CHOPing Away at Stress Damage♦

♦ See referenced article, J. Biol. Chem. 2011, 286, 10939–10949

In response to environmental stress, cells undergo rapid changes in global and gene-specific translation. A central player in this change in translational control is eIF2, which becomes phosphorylated under stress and rapidly reduces protein synthesis, thus lowering energy expenditure and facilitating reprogramming of gene expression to remediate stress damage. In this Paper of the Week, Lakshmi Reddy Palam and colleagues show that the stress-induced phosphorylation of eIF2 causes preferential translation of the transcriptional regulator CHOP by a mechanism involving a single upstream ORF (uORF) located in the 5′-leader of the CHOP mRNA. The accumulation of CHOP is critical for stress-induced apoptosis.
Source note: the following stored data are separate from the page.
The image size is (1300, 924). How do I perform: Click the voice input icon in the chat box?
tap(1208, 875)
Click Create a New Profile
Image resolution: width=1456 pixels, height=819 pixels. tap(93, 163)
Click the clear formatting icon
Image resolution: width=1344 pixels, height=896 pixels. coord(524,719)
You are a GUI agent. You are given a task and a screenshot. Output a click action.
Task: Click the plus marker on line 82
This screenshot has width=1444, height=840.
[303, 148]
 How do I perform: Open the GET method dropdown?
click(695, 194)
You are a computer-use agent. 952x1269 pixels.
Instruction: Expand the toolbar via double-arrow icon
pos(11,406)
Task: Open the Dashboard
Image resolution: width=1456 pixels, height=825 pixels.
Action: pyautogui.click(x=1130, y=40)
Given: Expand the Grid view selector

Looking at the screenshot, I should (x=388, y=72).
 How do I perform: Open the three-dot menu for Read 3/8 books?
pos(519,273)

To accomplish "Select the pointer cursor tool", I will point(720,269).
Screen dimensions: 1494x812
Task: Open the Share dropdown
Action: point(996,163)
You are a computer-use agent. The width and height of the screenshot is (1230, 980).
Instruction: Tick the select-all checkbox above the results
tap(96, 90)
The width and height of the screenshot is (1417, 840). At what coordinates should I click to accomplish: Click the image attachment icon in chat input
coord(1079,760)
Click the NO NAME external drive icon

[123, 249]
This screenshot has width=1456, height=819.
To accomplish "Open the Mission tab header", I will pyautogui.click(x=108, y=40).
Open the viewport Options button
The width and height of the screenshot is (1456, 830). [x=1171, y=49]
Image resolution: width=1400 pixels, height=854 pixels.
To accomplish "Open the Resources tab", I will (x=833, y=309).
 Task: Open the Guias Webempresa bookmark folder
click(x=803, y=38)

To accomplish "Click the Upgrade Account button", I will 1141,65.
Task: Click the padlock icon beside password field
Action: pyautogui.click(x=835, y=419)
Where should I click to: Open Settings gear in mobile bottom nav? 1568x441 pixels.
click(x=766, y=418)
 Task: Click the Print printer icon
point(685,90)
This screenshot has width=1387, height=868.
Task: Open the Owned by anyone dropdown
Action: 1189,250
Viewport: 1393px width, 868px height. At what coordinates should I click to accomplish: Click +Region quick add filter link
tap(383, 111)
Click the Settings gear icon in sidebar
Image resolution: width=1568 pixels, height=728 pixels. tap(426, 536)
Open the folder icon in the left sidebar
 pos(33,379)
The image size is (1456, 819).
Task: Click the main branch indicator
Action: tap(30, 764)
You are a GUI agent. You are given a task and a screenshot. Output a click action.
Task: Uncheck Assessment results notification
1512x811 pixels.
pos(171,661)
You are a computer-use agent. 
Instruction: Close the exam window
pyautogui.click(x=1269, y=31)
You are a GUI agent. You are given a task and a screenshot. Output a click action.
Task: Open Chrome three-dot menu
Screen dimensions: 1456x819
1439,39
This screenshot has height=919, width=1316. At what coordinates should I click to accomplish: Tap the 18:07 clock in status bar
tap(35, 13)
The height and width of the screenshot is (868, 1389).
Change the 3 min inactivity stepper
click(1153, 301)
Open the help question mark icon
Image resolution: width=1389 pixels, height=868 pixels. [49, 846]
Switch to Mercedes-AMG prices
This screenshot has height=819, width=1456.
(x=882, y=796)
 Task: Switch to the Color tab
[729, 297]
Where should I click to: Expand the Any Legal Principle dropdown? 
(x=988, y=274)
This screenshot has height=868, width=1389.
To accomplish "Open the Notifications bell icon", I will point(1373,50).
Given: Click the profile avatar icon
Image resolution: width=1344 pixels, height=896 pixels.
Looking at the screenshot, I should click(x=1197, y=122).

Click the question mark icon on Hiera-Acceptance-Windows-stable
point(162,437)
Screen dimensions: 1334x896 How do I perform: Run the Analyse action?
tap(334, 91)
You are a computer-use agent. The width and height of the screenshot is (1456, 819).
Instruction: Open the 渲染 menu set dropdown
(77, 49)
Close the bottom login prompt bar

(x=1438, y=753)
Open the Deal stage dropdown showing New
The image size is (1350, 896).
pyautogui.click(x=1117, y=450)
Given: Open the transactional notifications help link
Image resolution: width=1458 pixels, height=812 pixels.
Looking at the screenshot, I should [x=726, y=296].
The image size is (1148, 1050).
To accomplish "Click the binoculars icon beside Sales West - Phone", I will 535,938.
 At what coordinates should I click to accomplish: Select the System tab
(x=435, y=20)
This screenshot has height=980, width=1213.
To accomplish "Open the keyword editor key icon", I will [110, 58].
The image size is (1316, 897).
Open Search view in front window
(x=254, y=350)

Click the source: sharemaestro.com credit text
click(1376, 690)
In the absence of stress and during low eIF2 phosphorylation, translation of the uORF prevents translation of the downstream CHOP coding region. However, during stress, enhanced eIF2 phosphorylation causes ribosomes to bypass the uORF and instead translate the CHOP open reading frame. This new mechanism of translational control explains how expression of CHOP and the fate of cells are tightly linked to the levels of phosphorylated eIF2 and stress damage.

Phosphorylation of eIF2α facilitates ribosome bypass of an inhibitory uORF, which enhances translation of the CHOP coding region.